女神の手違い、というかミスで杏子の身体が子供サイズになってしまった為に、俺も自分の外見を子供に作り変え、人生を子供からやり直しているところだ。





きちんとした子供時代を過ごした事がないのでこれはこれで楽しい日々である。





これをどこかで女神が見ているかと思うとなんだか腹が立つが、それもまたよしである。











そういえば、俺はあれから悪夢を見る事がなくなってしまった。


きっとあの夢を見ていた理由を知ってしまった事と、もう自分を責める夢は必要がなくなったという事なのだと思う。
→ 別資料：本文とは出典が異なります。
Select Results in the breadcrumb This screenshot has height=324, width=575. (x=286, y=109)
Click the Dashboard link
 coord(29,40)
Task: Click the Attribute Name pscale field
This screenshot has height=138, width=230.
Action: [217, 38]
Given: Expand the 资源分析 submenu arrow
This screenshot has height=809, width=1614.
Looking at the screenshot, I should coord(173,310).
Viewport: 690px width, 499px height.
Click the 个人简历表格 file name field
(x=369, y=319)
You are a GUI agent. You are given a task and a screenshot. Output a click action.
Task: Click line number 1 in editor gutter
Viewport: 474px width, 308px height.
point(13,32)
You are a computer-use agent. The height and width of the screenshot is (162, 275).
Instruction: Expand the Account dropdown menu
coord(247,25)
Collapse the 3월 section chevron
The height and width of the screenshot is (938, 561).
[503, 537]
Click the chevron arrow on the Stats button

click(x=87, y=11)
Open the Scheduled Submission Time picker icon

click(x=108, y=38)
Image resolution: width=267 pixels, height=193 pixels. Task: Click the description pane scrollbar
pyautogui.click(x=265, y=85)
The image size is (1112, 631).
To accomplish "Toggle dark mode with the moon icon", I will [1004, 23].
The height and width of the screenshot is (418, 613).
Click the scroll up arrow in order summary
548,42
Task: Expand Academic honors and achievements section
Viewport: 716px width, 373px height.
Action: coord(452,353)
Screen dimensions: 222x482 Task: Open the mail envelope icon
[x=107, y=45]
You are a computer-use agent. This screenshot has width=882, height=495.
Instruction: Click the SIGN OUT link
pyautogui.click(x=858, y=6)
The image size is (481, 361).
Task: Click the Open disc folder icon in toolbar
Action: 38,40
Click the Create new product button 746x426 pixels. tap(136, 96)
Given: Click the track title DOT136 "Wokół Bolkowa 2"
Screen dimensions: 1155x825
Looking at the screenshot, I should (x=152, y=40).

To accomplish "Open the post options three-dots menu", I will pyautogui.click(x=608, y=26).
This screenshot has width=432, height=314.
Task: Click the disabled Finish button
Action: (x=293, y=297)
ダイアロンで知り合った人々はやはりどうやっても復活させる事はできなかった。


もう消滅してしまったのだ。





ダレンもリンも、ルーイも。そしてわたあめも。





だが俺は後悔するのは辞めた。





あの性格に難のある女神のように、気楽に楽しく自分の事だけ考えて生きていくのが最良だと気付いたからだ。





今の両親にも満足しているし、口うるさい事もあるが同じ魂とは思えないほどに浄化され、家族の愛を感じる事ができている。


そして何より、杏子が居てくれる。


愛してくれる。








俺にはこの楽園で、杏子さえいてくれればそれでいいのだ。





この先の永い人生、幸せに生きていられるのならば、それが最良であり、最高である。





愛に満ち溢れたこの世界を今日も生きていく。





いつまでもいつまでも。





これが俺にとっての幸せなのだから。